# [INFORMATION PROVIDED]
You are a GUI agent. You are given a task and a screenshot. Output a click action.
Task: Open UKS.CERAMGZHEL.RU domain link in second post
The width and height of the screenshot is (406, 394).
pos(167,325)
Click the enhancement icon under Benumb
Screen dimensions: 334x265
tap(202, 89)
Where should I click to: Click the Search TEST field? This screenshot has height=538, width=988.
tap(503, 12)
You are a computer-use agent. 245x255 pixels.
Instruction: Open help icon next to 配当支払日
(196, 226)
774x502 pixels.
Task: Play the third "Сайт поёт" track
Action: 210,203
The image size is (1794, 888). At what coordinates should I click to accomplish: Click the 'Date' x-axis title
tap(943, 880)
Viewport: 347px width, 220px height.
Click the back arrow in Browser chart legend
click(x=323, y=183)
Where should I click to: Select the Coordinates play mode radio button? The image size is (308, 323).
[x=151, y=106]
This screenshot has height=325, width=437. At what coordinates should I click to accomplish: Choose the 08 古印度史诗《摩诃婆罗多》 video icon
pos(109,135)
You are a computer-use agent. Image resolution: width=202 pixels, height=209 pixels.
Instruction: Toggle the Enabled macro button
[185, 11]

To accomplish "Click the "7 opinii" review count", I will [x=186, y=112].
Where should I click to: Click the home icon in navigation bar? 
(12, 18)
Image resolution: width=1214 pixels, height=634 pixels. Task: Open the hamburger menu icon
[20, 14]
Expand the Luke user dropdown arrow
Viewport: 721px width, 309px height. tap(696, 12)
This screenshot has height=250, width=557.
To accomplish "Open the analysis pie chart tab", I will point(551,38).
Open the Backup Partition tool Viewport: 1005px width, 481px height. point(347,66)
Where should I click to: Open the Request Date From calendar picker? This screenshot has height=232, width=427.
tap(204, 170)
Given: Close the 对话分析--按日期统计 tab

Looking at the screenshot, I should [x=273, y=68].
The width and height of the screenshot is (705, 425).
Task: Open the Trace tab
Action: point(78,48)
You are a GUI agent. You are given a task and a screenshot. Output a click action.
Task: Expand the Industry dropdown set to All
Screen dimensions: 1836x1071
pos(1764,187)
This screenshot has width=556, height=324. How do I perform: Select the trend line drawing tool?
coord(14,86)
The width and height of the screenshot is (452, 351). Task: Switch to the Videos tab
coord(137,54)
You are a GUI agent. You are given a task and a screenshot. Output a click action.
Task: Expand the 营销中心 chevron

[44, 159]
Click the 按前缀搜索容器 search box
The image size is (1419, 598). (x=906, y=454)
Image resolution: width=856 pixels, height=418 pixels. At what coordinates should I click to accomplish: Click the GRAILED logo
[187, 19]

# [TASK INSTRUCTIONS]
Return a word-for-word copy of the lines from the beginning of the listing to the line holding "You are a computer-use agent. 245x255 pixels.", both kept.

# [SOLUTION TO THE PROBLEM]
You are a GUI agent. You are given a task and a screenshot. Output a click action.
Task: Open UKS.CERAMGZHEL.RU domain link in second post
The width and height of the screenshot is (406, 394).
pos(167,325)
Click the enhancement icon under Benumb
Screen dimensions: 334x265
tap(202, 89)
Where should I click to: Click the Search TEST field? This screenshot has height=538, width=988.
tap(503, 12)
You are a computer-use agent. 245x255 pixels.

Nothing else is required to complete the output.